Format the lines of the listing as a JSON list of strings, one string per line, starting at the line that contains "Click the date 14/05/2020" and ending at the last line of the listing, with blank lines skipped. Leave the pictures out of your answer.

** MATERIAL SHOWN **
<<<<
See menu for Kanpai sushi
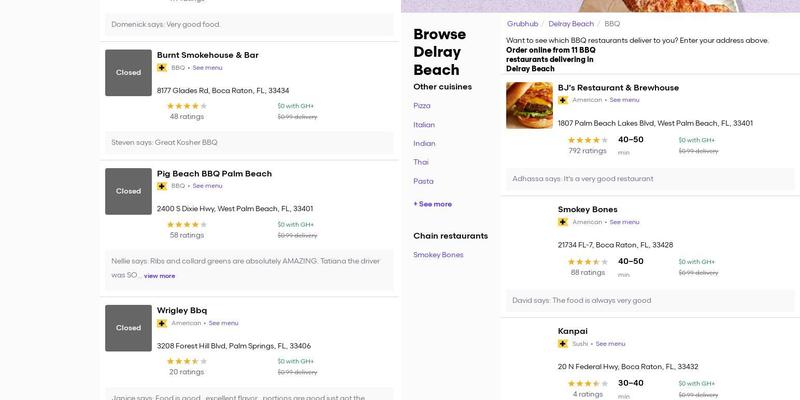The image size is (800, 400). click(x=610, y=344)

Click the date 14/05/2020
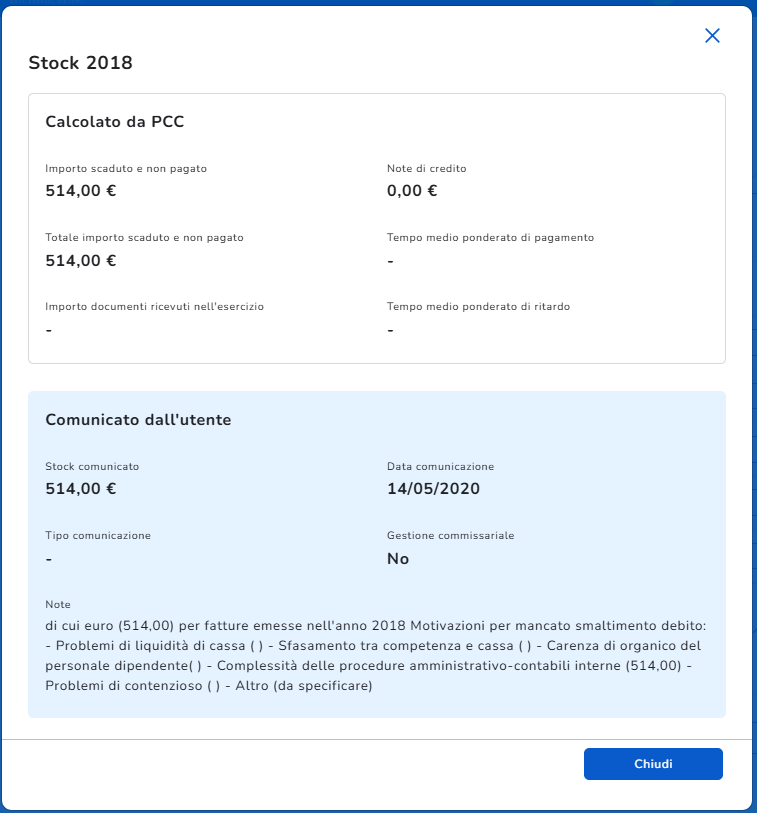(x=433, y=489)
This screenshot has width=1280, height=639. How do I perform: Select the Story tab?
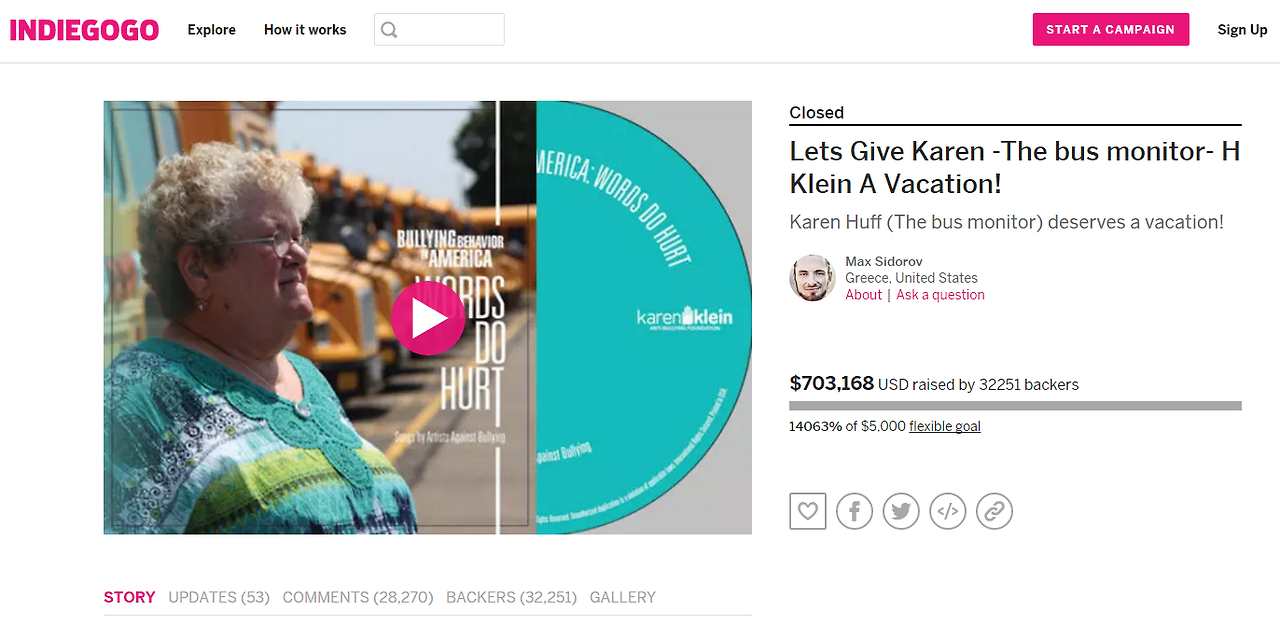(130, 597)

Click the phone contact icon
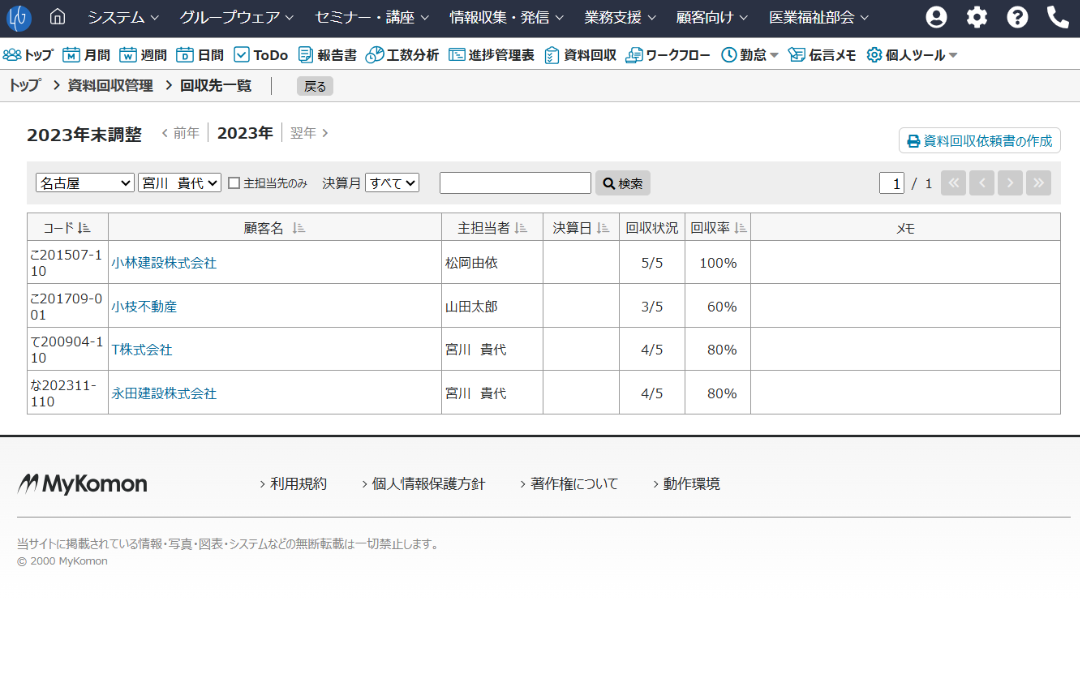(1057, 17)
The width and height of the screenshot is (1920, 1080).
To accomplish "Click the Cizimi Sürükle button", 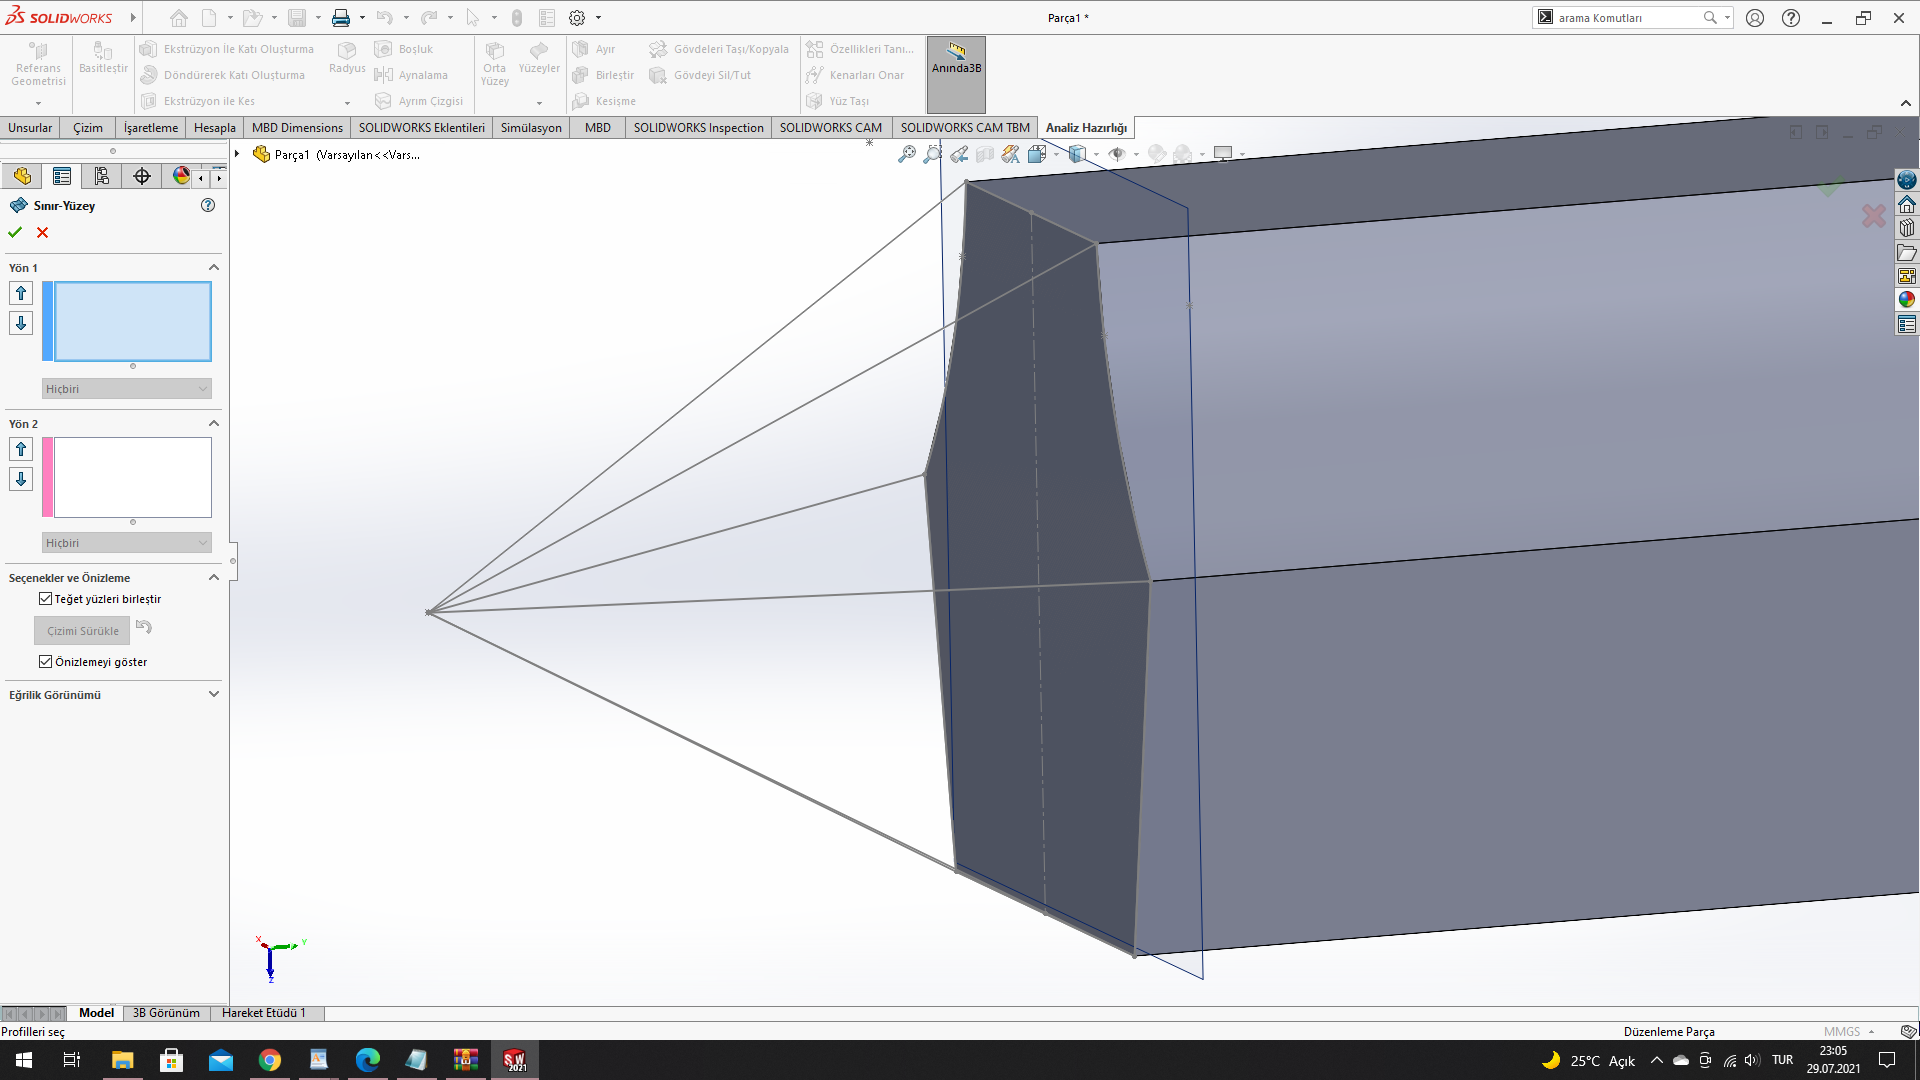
>>>>
** RESULT OF THE TASK **
[
  "Click the date 14/05/2020",
  "(x=433, y=489)",
  "This screenshot has width=1280, height=639. How do I perform: Select the Story tab?",
  "(130, 597)",
  "Click the phone contact icon",
  "(1057, 17)",
  "The width and height of the screenshot is (1920, 1080).",
  "To accomplish \"Click the Cizimi Sürükle button\", "
]